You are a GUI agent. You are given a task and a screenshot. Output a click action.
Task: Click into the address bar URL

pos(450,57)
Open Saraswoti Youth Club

---

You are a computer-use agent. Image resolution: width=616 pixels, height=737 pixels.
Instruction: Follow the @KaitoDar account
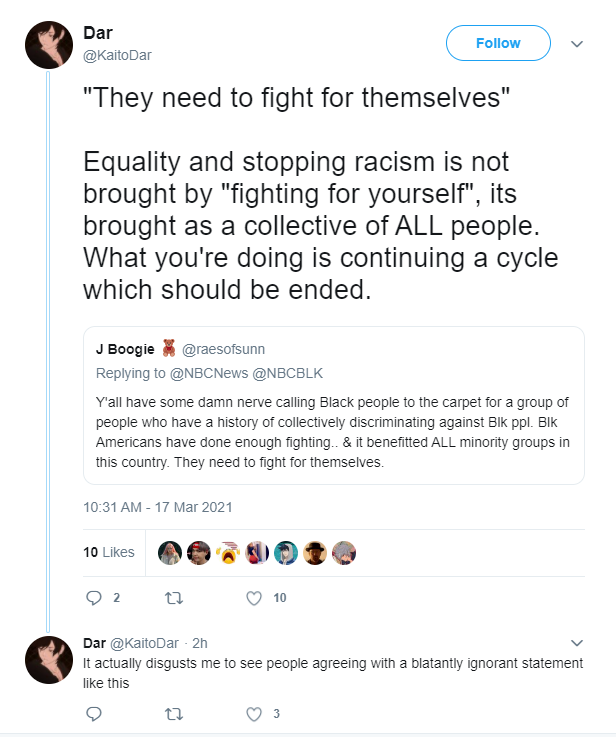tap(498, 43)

EXERCISE DIRECTIONS
Copy the lines between the one holding "You are a GUI" and the one holding "Open Saraswoti Youth Club", inclusive, and give back only those lines, unchanged.

RESULT BELOW
You are a GUI agent. You are given a task and a screenshot. Output a click action.
Task: Click into the address bar URL

pos(450,57)
Open Saraswoti Youth Club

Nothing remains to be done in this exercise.